Work to be completed
What follows is a listing to be transcribed exactly.

Task material
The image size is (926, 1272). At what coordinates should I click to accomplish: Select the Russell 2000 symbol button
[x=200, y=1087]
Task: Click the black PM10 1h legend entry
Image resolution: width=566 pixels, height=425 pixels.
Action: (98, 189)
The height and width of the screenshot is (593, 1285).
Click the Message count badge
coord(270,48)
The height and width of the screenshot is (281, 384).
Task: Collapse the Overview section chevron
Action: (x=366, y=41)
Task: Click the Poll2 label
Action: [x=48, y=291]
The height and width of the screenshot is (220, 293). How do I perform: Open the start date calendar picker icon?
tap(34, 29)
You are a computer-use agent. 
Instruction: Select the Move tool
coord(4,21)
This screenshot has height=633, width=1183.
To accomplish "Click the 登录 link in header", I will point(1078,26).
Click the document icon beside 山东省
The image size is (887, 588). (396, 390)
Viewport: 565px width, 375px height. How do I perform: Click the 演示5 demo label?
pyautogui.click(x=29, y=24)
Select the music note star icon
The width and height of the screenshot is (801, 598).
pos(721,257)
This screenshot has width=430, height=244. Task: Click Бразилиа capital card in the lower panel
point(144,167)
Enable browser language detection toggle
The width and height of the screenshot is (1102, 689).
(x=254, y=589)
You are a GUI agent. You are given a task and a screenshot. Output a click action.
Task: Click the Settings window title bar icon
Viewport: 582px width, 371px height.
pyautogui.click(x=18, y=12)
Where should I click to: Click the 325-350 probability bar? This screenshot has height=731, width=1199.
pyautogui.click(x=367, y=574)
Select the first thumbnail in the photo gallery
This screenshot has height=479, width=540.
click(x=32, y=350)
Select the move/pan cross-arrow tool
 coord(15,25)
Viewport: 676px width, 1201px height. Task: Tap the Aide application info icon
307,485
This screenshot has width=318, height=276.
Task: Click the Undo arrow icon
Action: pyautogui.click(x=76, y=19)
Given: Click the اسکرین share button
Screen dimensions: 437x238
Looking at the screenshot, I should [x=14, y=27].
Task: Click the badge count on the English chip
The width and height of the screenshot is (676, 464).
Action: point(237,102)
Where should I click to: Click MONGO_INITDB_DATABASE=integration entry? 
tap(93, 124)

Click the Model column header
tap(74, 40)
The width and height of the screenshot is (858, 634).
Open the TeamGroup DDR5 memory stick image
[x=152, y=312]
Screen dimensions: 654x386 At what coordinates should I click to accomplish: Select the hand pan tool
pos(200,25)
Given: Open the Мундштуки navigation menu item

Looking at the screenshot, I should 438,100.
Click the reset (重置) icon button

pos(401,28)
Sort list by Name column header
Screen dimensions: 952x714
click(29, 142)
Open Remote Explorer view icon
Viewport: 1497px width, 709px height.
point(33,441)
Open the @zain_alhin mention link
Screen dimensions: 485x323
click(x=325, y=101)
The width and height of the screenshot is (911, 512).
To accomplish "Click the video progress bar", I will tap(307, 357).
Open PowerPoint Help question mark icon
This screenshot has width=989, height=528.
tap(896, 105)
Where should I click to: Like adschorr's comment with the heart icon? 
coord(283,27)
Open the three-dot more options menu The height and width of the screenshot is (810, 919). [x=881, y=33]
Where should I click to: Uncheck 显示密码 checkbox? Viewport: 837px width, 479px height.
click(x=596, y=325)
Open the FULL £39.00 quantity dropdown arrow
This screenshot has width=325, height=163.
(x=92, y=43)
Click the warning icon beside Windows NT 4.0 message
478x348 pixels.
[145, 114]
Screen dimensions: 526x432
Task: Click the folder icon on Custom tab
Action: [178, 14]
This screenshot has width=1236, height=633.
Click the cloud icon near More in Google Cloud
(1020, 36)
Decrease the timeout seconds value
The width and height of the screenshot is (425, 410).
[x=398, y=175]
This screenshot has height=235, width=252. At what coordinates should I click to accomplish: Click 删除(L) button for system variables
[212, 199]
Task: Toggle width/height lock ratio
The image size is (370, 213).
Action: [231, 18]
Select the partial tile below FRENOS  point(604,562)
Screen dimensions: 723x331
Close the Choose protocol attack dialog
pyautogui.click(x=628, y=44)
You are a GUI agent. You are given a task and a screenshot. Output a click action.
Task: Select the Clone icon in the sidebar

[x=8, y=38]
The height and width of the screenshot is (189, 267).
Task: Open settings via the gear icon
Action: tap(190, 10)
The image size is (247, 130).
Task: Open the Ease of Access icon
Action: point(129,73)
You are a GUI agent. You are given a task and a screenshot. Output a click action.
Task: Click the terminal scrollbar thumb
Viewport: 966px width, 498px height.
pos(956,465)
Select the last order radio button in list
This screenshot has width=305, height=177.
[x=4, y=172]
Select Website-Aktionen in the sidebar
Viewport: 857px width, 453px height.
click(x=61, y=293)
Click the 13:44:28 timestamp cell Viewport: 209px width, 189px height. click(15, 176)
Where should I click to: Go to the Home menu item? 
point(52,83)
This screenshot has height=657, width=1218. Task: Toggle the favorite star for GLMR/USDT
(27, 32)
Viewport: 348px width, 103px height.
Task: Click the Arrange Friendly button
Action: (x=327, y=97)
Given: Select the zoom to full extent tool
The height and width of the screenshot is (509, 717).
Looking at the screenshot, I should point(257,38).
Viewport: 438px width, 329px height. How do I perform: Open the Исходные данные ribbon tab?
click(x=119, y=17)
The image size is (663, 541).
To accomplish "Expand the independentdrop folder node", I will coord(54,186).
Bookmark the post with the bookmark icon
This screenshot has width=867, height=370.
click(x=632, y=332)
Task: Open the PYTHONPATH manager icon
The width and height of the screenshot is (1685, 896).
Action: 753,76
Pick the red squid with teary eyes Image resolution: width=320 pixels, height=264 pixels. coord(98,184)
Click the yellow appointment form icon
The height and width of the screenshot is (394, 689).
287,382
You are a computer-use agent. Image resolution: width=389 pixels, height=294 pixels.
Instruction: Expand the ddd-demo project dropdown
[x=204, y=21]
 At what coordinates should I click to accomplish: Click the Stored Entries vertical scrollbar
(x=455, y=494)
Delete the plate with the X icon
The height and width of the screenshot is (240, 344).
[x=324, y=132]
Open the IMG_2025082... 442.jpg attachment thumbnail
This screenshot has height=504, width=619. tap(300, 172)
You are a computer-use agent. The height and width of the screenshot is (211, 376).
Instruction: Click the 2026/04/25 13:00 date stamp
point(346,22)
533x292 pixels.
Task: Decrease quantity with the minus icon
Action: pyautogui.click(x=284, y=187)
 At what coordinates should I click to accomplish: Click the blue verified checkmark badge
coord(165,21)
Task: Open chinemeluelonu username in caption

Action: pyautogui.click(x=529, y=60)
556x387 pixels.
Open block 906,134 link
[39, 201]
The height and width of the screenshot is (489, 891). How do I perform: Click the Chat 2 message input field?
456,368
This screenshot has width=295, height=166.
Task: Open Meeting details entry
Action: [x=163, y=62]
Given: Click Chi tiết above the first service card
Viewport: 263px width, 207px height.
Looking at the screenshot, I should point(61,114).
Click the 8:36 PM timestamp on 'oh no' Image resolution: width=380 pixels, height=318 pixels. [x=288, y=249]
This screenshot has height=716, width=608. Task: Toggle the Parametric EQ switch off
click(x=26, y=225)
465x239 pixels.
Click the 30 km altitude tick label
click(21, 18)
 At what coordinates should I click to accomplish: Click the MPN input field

Written solution
The image size is (926, 1272). At what coordinates should I click to accomplish: Select the Russell 2000 symbol button
[x=200, y=1087]
Task: Click the black PM10 1h legend entry
Image resolution: width=566 pixels, height=425 pixels.
Action: (98, 189)
The height and width of the screenshot is (593, 1285).
Click the Message count badge
coord(270,48)
The height and width of the screenshot is (281, 384).
Task: Collapse the Overview section chevron
Action: (x=366, y=41)
Task: Click the Poll2 label
Action: [x=48, y=291]
The height and width of the screenshot is (220, 293). How do I perform: Open the start date calendar picker icon?
tap(34, 29)
You are a computer-use agent. 
Instruction: Select the Move tool
coord(4,21)
This screenshot has height=633, width=1183.
To accomplish "Click the 登录 link in header", I will point(1078,26).
Click the document icon beside 山东省
The image size is (887, 588). (396, 390)
Viewport: 565px width, 375px height. How do I perform: Click the 演示5 demo label?
pyautogui.click(x=29, y=24)
Select the music note star icon
The width and height of the screenshot is (801, 598).
pos(721,257)
This screenshot has width=430, height=244. Task: Click Бразилиа capital card in the lower panel
point(144,167)
Enable browser language detection toggle
The width and height of the screenshot is (1102, 689).
(x=254, y=589)
You are a GUI agent. You are given a task and a screenshot. Output a click action.
Task: Click the Settings window title bar icon
Viewport: 582px width, 371px height.
pyautogui.click(x=18, y=12)
Where should I click to: Click the 325-350 probability bar? This screenshot has height=731, width=1199.
pyautogui.click(x=367, y=574)
Select the first thumbnail in the photo gallery
This screenshot has height=479, width=540.
click(x=32, y=350)
Select the move/pan cross-arrow tool
 coord(15,25)
Viewport: 676px width, 1201px height. Task: Tap the Aide application info icon
307,485
This screenshot has width=318, height=276.
Task: Click the Undo arrow icon
Action: pyautogui.click(x=76, y=19)
Given: Click the اسکرین share button
Screen dimensions: 437x238
Looking at the screenshot, I should [x=14, y=27].
Task: Click the badge count on the English chip
The width and height of the screenshot is (676, 464).
Action: point(237,102)
Where should I click to: Click MONGO_INITDB_DATABASE=integration entry? 
tap(93, 124)

Click the Model column header
tap(74, 40)
The width and height of the screenshot is (858, 634).
Open the TeamGroup DDR5 memory stick image
[x=152, y=312]
Screen dimensions: 654x386 At what coordinates should I click to accomplish: Select the hand pan tool
pos(200,25)
Given: Open the Мундштуки navigation menu item

Looking at the screenshot, I should 438,100.
Click the reset (重置) icon button

pos(401,28)
Sort list by Name column header
Screen dimensions: 952x714
click(29, 142)
Open Remote Explorer view icon
Viewport: 1497px width, 709px height.
point(33,441)
Open the @zain_alhin mention link
Screen dimensions: 485x323
click(x=325, y=101)
The width and height of the screenshot is (911, 512).
To accomplish "Click the video progress bar", I will tap(307, 357).
Open PowerPoint Help question mark icon
This screenshot has width=989, height=528.
tap(896, 105)
Where should I click to: Like adschorr's comment with the heart icon? 
coord(283,27)
Open the three-dot more options menu The height and width of the screenshot is (810, 919). [x=881, y=33]
Where should I click to: Uncheck 显示密码 checkbox? Viewport: 837px width, 479px height.
click(x=596, y=325)
Open the FULL £39.00 quantity dropdown arrow
This screenshot has width=325, height=163.
(x=92, y=43)
Click the warning icon beside Windows NT 4.0 message
478x348 pixels.
[145, 114]
Screen dimensions: 526x432
Task: Click the folder icon on Custom tab
Action: [178, 14]
This screenshot has width=1236, height=633.
Click the cloud icon near More in Google Cloud
(1020, 36)
Decrease the timeout seconds value
The width and height of the screenshot is (425, 410).
[x=398, y=175]
This screenshot has height=235, width=252. At what coordinates should I click to accomplish: Click 删除(L) button for system variables
[212, 199]
Task: Toggle width/height lock ratio
The image size is (370, 213).
Action: [231, 18]
Select the partial tile below FRENOS  point(604,562)
Screen dimensions: 723x331
Close the Choose protocol attack dialog
pyautogui.click(x=628, y=44)
You are a GUI agent. You are given a task and a screenshot. Output a click action.
Task: Select the Clone icon in the sidebar

[x=8, y=38]
The height and width of the screenshot is (189, 267).
Task: Open settings via the gear icon
Action: tap(190, 10)
The image size is (247, 130).
Task: Open the Ease of Access icon
Action: point(129,73)
You are a GUI agent. You are given a task and a screenshot. Output a click action.
Task: Click the terminal scrollbar thumb
Viewport: 966px width, 498px height.
pos(956,465)
Select the last order radio button in list
This screenshot has width=305, height=177.
[x=4, y=172]
Select Website-Aktionen in the sidebar
Viewport: 857px width, 453px height.
click(x=61, y=293)
Click the 13:44:28 timestamp cell Viewport: 209px width, 189px height. click(15, 176)
Where should I click to: Go to the Home menu item? 
point(52,83)
This screenshot has height=657, width=1218. Task: Toggle the favorite star for GLMR/USDT
(27, 32)
Viewport: 348px width, 103px height.
Task: Click the Arrange Friendly button
Action: (x=327, y=97)
Given: Select the zoom to full extent tool
The height and width of the screenshot is (509, 717).
Looking at the screenshot, I should point(257,38).
Viewport: 438px width, 329px height. How do I perform: Open the Исходные данные ribbon tab?
click(x=119, y=17)
The image size is (663, 541).
To accomplish "Expand the independentdrop folder node", I will coord(54,186).
Bookmark the post with the bookmark icon
This screenshot has width=867, height=370.
click(x=632, y=332)
Task: Open the PYTHONPATH manager icon
The width and height of the screenshot is (1685, 896).
Action: 753,76
Pick the red squid with teary eyes Image resolution: width=320 pixels, height=264 pixels. coord(98,184)
Click the yellow appointment form icon
The height and width of the screenshot is (394, 689).
287,382
You are a computer-use agent. Image resolution: width=389 pixels, height=294 pixels.
Instruction: Expand the ddd-demo project dropdown
[x=204, y=21]
 At what coordinates should I click to accomplish: Click the Stored Entries vertical scrollbar
(x=455, y=494)
Delete the plate with the X icon
The height and width of the screenshot is (240, 344).
[x=324, y=132]
Open the IMG_2025082... 442.jpg attachment thumbnail
This screenshot has height=504, width=619. tap(300, 172)
You are a computer-use agent. The height and width of the screenshot is (211, 376).
Instruction: Click the 2026/04/25 13:00 date stamp
point(346,22)
533x292 pixels.
Task: Decrease quantity with the minus icon
Action: pyautogui.click(x=284, y=187)
 At what coordinates should I click to accomplish: Click the blue verified checkmark badge
coord(165,21)
Task: Open chinemeluelonu username in caption

Action: pyautogui.click(x=529, y=60)
556x387 pixels.
Open block 906,134 link
[39, 201]
The height and width of the screenshot is (489, 891). How do I perform: Click the Chat 2 message input field?
456,368
This screenshot has width=295, height=166.
Task: Open Meeting details entry
Action: [x=163, y=62]
Given: Click Chi tiết above the first service card
Viewport: 263px width, 207px height.
Looking at the screenshot, I should point(61,114).
Click the 8:36 PM timestamp on 'oh no' Image resolution: width=380 pixels, height=318 pixels. [x=288, y=249]
This screenshot has height=716, width=608. Task: Toggle the Parametric EQ switch off
click(x=26, y=225)
465x239 pixels.
Click the 30 km altitude tick label
click(21, 18)
 At what coordinates should I click to accomplish: Click the MPN input field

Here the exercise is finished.